### Problems to solve:
- a) In the passage on memory, what part of a computer does long-term memory represent?
- b) Please copy word for word the stretch of the passage on memory starting with "Consider your own" and going on through "mental processing happens.".

### Supplied text:
*** Begin section ***

Consider your own short-term memory and long-term memory.
Stored in your long-term memory are the people, places, and events that occurred
in your early life. While you may think about some of these events from time to
time, many of these memories are dormant and only awakened occasionally. Now
contrast this with your short-term memory, the forefront of your mind where you
process all your day-to-day tasks. Stored here are all the telephone numbers you
frequently use, your memories about who you’re meeting for lunch tomorrow,
playing tennis with on Tuesday, the items you have to pick up at the store on
your way home, and don’t forget about your dentist appointment later in the
week. It’s where all of your active mental processing happens.
In this vein, your short-term memory represents what we call
memory in your computer and your long-term memory represents that computer’s
hard disk drive where your documents, spreadsheets, and financial records are
tucked away for safe-keeping. Your computer’s memory is only “on” when the
computer is turned on while the information and data on your hard drive remains
intact even when the PC is turned off. When you want to work on a Word document,
for example, your computer pulls the program files for Microsoft Word along with
the document you requested from the hard drive and copies them into the system’s
memory so that you can type in some new text, make some changes, or perhaps
print a copy of the document. Your computer does this, because as fast as your
hard drive can read and write lots of data, your computer’s memory works
significantly faster. When you close Word and save your changes, you’re telling
your computer to rewrite your document back to the hard drive and to free up the
memory space that it was using while you were working with the program. (Note
that the Word program files aren’t rewritten to the hard drive as they were
never changed; the only modifications that have occurred were those relating to
your document.)

*** End section ***

### Supplied entries:

*** Begin section ***

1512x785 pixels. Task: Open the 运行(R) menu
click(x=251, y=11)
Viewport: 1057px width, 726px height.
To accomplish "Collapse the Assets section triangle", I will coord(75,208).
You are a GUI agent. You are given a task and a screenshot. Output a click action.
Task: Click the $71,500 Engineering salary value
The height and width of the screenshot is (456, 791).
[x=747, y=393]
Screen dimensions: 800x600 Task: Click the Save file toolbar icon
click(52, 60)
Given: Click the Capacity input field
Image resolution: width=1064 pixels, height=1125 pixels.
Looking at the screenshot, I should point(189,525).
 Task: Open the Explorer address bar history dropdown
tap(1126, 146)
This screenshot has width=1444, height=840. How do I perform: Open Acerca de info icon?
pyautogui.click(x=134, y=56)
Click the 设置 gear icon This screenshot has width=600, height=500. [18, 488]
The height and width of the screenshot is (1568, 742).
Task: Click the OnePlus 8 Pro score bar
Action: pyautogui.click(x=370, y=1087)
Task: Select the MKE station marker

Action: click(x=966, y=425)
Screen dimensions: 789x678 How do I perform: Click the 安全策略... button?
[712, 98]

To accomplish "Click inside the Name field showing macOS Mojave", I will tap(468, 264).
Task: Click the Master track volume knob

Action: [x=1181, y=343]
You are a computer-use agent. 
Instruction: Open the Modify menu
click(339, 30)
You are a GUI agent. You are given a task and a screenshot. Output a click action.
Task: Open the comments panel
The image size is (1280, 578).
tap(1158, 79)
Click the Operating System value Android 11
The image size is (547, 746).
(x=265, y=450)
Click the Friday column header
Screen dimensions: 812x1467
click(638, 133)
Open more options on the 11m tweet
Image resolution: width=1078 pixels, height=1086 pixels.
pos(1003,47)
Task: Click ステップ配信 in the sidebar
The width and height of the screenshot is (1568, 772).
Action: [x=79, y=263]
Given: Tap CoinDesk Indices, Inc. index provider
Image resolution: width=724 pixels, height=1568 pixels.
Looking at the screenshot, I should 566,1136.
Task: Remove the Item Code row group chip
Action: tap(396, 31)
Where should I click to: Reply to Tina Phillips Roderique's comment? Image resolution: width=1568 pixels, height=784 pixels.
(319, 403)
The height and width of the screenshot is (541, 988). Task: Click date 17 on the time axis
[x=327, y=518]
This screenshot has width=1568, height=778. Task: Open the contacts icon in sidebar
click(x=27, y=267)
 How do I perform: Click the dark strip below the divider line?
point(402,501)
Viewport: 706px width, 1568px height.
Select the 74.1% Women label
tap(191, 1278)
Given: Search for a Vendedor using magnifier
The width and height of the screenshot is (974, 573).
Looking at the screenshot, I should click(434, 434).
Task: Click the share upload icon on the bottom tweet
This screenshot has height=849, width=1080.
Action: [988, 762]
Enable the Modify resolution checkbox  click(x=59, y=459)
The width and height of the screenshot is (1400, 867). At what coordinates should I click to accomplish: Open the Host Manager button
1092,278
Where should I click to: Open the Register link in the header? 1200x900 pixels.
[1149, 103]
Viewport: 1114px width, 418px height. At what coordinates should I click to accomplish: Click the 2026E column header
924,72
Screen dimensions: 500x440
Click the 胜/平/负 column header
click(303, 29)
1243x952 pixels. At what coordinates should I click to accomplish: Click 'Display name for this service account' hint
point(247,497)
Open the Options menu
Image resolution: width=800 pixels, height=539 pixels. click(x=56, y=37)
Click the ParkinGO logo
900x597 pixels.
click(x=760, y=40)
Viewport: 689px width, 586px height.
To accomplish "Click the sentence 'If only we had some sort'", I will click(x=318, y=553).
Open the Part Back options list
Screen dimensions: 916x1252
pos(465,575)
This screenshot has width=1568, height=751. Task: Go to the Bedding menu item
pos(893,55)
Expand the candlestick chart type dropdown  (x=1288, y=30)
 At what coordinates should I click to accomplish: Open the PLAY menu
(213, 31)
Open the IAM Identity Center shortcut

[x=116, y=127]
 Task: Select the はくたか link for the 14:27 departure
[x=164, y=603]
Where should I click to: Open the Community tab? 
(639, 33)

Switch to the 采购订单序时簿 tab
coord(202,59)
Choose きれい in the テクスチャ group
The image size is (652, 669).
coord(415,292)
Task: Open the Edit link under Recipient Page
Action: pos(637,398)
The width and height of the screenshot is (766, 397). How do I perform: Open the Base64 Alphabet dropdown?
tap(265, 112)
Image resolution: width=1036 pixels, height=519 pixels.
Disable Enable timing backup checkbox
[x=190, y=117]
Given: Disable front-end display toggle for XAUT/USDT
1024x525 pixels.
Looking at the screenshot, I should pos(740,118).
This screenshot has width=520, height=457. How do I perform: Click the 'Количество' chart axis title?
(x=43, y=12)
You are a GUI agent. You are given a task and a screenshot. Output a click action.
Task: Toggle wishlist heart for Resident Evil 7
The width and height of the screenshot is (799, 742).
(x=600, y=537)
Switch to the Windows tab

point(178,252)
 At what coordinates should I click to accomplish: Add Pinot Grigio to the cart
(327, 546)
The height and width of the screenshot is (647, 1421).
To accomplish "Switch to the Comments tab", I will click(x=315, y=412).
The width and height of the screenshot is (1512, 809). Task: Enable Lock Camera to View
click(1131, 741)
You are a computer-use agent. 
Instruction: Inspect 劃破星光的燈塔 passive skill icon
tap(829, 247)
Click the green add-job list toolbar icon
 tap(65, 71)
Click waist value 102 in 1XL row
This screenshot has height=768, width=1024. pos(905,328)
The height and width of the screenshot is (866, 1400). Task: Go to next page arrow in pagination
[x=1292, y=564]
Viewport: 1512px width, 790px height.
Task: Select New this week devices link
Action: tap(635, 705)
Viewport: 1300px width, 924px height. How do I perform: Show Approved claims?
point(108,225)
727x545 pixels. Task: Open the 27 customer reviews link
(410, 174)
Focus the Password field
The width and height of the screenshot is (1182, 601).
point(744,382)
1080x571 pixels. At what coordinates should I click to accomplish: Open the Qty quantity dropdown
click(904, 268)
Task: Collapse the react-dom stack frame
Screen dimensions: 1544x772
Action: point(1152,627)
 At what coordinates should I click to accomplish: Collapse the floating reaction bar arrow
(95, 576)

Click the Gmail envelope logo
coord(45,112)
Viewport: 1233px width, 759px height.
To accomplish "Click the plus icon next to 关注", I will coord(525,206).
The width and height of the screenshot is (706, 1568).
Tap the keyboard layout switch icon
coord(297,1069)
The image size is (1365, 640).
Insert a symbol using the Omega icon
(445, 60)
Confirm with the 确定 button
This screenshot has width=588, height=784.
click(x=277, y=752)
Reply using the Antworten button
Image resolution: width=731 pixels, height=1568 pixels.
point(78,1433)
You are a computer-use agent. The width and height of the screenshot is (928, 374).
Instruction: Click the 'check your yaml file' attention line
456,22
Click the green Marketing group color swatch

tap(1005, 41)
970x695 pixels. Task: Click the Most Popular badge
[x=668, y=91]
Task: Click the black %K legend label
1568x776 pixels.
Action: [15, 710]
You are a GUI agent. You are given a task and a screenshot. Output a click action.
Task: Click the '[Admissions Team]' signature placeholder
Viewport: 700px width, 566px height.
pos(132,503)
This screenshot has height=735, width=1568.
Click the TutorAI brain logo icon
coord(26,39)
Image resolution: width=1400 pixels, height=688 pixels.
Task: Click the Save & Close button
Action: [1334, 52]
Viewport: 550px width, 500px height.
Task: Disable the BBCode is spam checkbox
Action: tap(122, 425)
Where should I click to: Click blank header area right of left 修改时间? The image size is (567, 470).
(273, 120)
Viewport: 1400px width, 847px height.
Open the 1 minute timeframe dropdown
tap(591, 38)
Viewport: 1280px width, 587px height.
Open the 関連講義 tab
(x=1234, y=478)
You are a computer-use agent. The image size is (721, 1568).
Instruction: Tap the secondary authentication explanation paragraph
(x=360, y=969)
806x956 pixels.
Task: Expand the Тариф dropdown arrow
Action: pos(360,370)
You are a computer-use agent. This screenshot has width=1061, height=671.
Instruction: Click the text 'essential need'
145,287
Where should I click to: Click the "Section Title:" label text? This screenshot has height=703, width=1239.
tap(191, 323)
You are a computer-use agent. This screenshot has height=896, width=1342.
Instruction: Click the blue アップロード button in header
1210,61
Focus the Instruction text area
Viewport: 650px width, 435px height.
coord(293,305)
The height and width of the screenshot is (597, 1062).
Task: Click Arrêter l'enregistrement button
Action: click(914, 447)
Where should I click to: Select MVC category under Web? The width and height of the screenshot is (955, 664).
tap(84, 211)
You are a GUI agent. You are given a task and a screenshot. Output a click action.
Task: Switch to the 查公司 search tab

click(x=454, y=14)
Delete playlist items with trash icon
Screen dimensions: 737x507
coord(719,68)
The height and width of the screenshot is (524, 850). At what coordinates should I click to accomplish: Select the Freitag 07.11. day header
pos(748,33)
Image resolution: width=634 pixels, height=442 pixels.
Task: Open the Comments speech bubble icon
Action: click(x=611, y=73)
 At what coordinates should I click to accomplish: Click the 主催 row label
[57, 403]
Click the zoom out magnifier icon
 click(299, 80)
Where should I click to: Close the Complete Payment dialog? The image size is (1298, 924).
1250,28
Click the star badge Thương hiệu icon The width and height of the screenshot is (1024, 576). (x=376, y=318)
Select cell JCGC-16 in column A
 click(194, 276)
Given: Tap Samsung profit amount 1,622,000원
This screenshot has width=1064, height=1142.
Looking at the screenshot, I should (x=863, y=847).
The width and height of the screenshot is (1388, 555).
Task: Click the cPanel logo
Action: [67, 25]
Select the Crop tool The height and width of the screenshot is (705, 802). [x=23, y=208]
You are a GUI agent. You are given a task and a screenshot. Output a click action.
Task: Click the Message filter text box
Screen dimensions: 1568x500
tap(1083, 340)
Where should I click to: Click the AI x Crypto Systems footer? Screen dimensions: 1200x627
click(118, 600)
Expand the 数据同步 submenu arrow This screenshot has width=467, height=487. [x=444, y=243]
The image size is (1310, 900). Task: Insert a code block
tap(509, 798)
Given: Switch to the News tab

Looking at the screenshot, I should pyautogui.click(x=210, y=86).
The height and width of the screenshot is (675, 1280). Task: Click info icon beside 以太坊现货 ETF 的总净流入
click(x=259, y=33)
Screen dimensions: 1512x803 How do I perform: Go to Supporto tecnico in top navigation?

*** End section ***

### Outputs in order:
- a) The computer's hard disk drive.

- b)
Consider your own short-term memory and long-term memory.
Stored in your long-term memory are the people, places, and events that occurred
in your early life. While you may think about some of these events from time to
time, many of these memories are dormant and only awakened occasionally. Now
contrast this with your short-term memory, the forefront of your mind where you
process all your day-to-day tasks. Stored here are all the telephone numbers you
frequently use, your memories about who you’re meeting for lunch tomorrow,
playing tennis with on Tuesday, the items you have to pick up at the store on
your way home, and don’t forget about your dentist appointment later in the
week. It’s where all of your active mental processing happens.